O DIA EM QUE A TERRA PAROU

Nestes dias assisti à refilmagem do clássico de ficção científica “O dia em que a Terra Parou”, e voltei minhas lembranças aquela produção que chegou aos cinemas na década de 50. Eram os primeiros anos de pós-guerra, e o mundo estava consternado frente ao temor de uma contenda nuclear entre duas potências mundiais que polarizavam as consciências em ideologias rivais. A chamada “Guerra Fria” entre os Estados Unidos e a União Soviética, que reproduzia a toda hora o perigo latente da devastação total, era, no fundo, um sinal claro do processo que a humanidade sofre na sua luta entre o Eros e o instinto da morte. Naquela época, como agora, o desejo inconsciente do homem em duelar com seus semelhantes continua a mesma, e, ao mesmo tempo, sem muita hesitação, investe num franco apelo pacifista para dissimular sua agressividade. Os anos cinqüenta eram uma mistura de triunfalismo e tragédias. O interesse pelo desconhecido, pelo ataques extraterrestres e pelo temor de serem abduzidos por raças alienígenas, levou aos grandes estúdios de cinema a fazerem filmes de ficção científica, de modo a sublimar e direcionar o pânico dos espectadores para mundos longe da terra.
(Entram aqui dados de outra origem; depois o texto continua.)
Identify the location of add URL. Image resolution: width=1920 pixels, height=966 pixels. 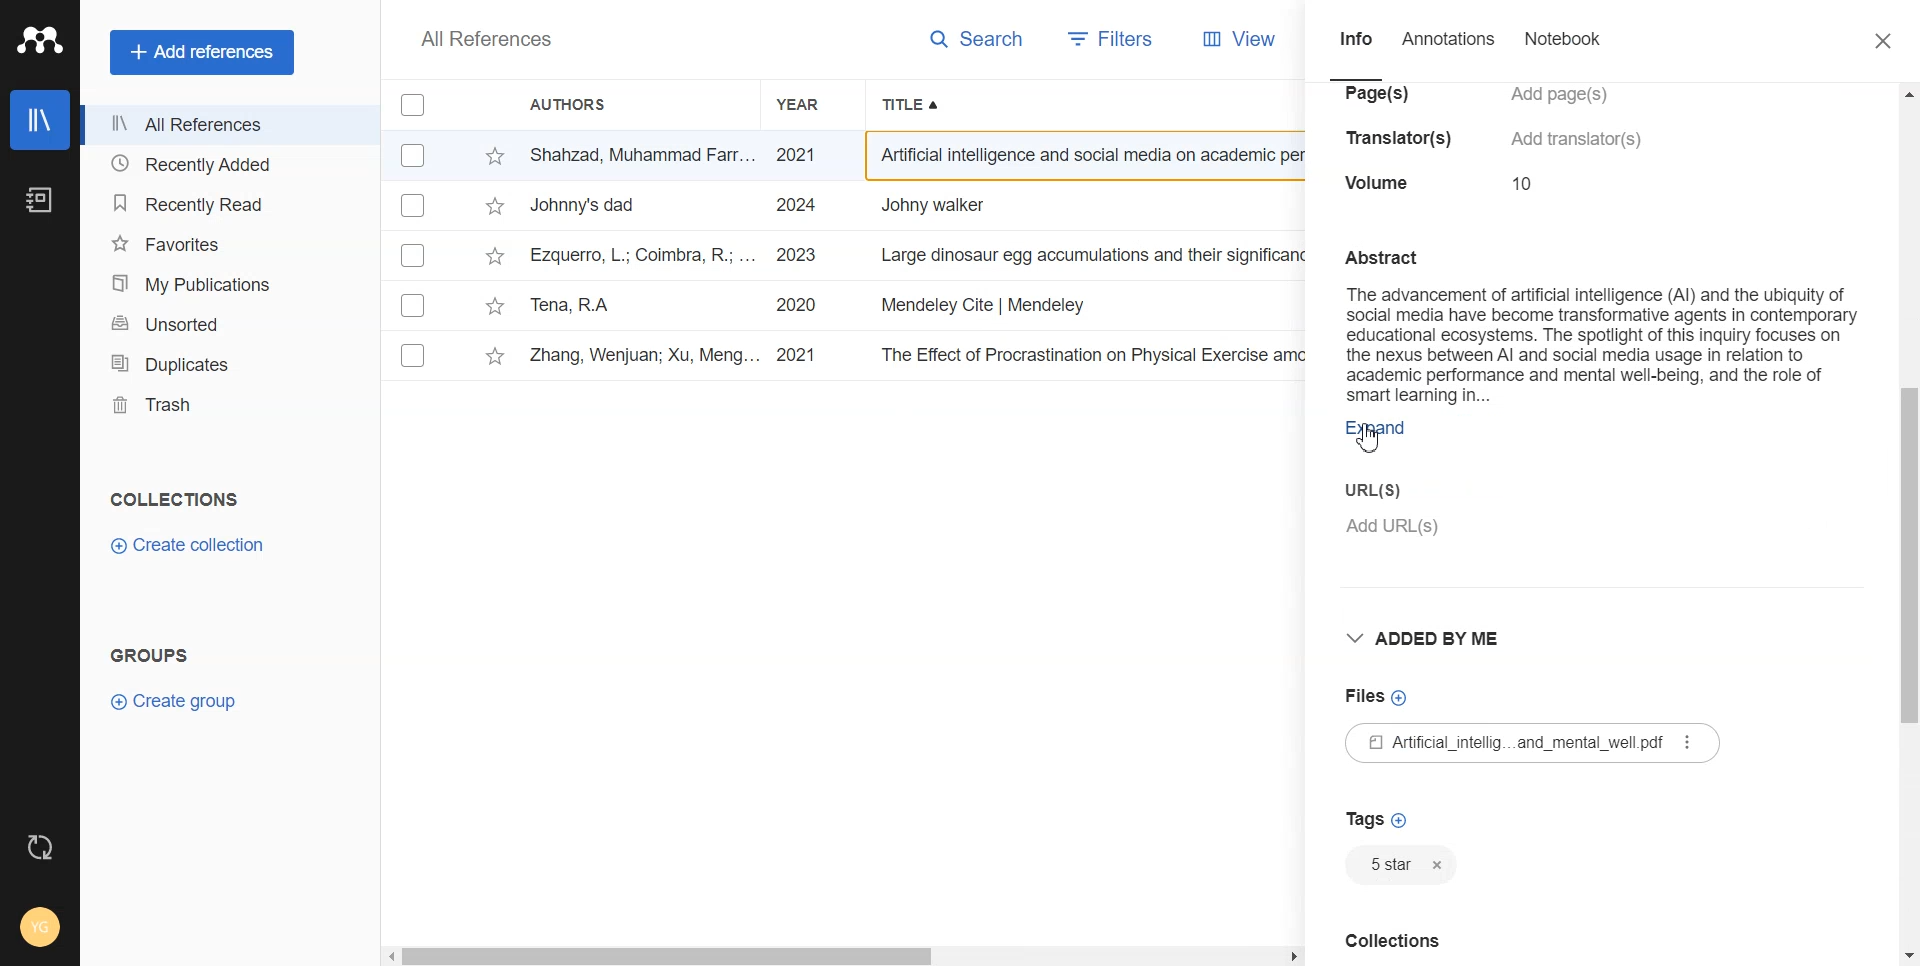
(1401, 529).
Nessa história de cinemateca, o filme trata sobre um alienígena que, acompanhado de um robô gigante, viaja milhões de anos luz para encontrar-se com os líderes mundiais, de modo a alertá-los sobre as conseqüências do mau comportamento dos terráqueos. É claro, que a nave espacial com forma de esfera transportando o vingador estelar, desce no Central Park de Nova Iorque. As outras, de menor importância, de modo a hierarquizar competências, se espalham no resto do mundo. Como todo cinéfilo deveria esperar, nosso amigo espacial é recebido a tiros. O Robô decide defender o chefe, e a guerra está declarada.
Na verdade, a analogia entre o processo civilizatório e o caminho do desenvolvimento individual é indicada através do superego modelado pela comunidade. Sempre há, no final de todo questionamento ético, a existência de um indivíduo notável, identificado através de uma esmagadora força de espírito, no qual seu impulso humano (nosso viajante é igualzinho a nós) encontra sua expressão mais pura na ação unilateral. Em todos os casos, a analogia vai mais além, no fato de que, quase sempre, tal figura é escarnecida e maltratada pelos outros e, até mesmo, liquidada de maneira cruel. Nosso amigo volta para seu planeta, apesar de tudo, convencido que os maldosos terráqueos merecem mais uma chance de sobreviverem. Desse modo, o superego cultural desenvolve seus ideais e estabelece suas exigências. Sempre, em toda circunstância ética, só um ser supranatural é capaz de colocar em ordem a natureza desregrada do ser humano, seja através da religião o de qualquer civilização do outro lado do universo.